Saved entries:
• • • • • • •

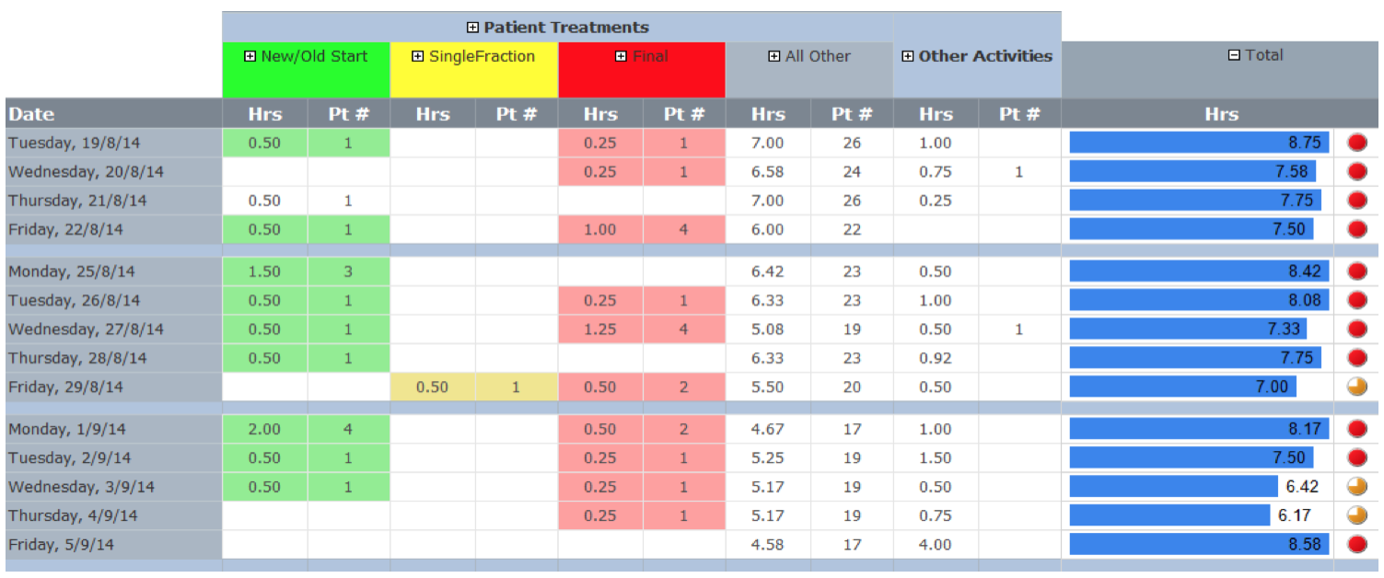
Task: Expand the New/Old Start column
Action: click(250, 56)
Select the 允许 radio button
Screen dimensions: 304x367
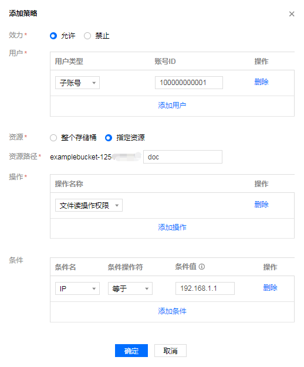click(53, 36)
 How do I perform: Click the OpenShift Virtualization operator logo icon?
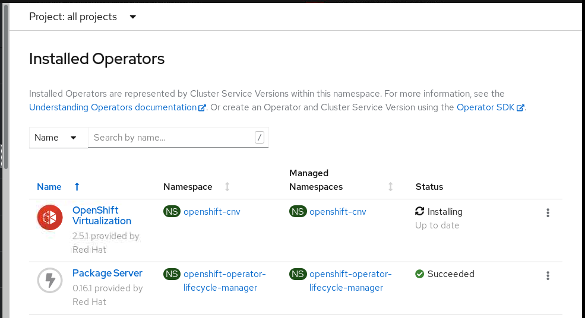pyautogui.click(x=50, y=217)
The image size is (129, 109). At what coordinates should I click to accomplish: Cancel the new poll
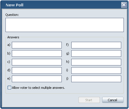click(113, 100)
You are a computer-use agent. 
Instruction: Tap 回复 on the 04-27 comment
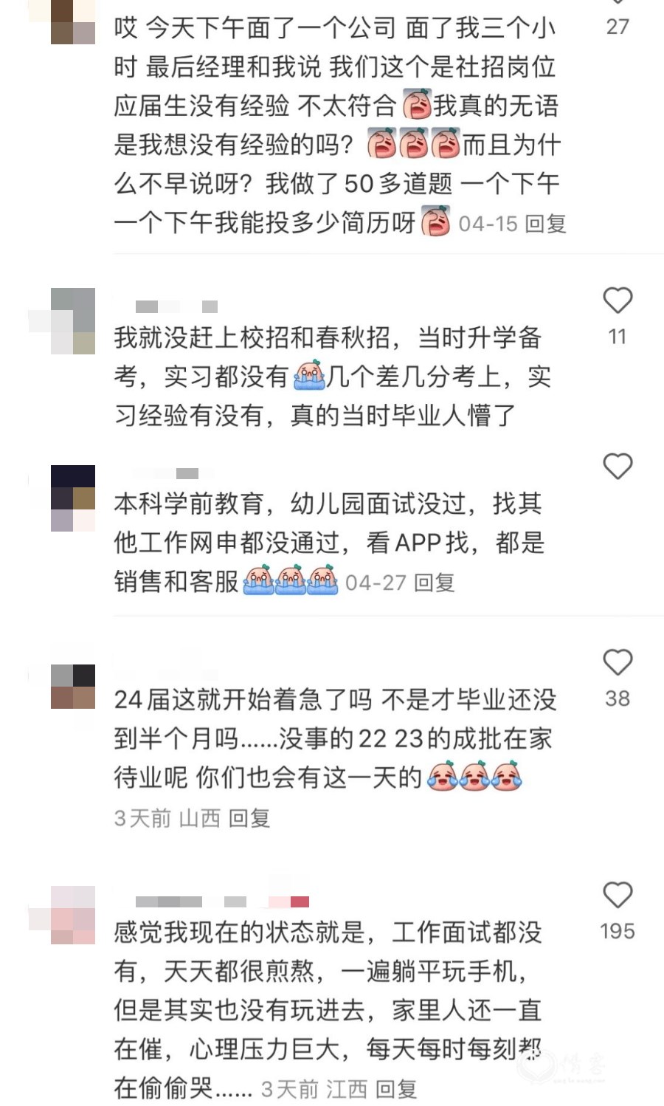coord(434,583)
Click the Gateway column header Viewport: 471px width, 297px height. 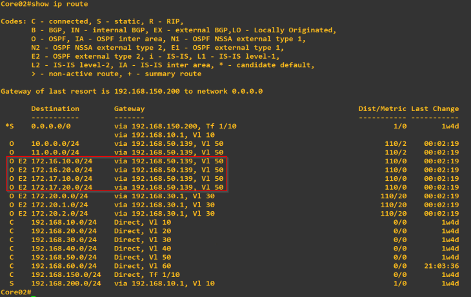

• • • • • • •

Could you reproduce exactly the lines from the one containing "Select the 允许 radio button" through the last line of the records, both included, leaving out the pictures?

### Task output
Select the 允许 radio button
Screen dimensions: 304x367
click(53, 36)
 How do I perform: Click the OpenShift Virtualization operator logo icon?
pyautogui.click(x=50, y=217)
The image size is (129, 109). At what coordinates should I click to accomplish: Cancel the new poll
click(113, 100)
You are a computer-use agent. 
Instruction: Tap 回复 on the 04-27 comment
coord(434,583)
Click the Gateway column header Viewport: 471px width, 297px height. 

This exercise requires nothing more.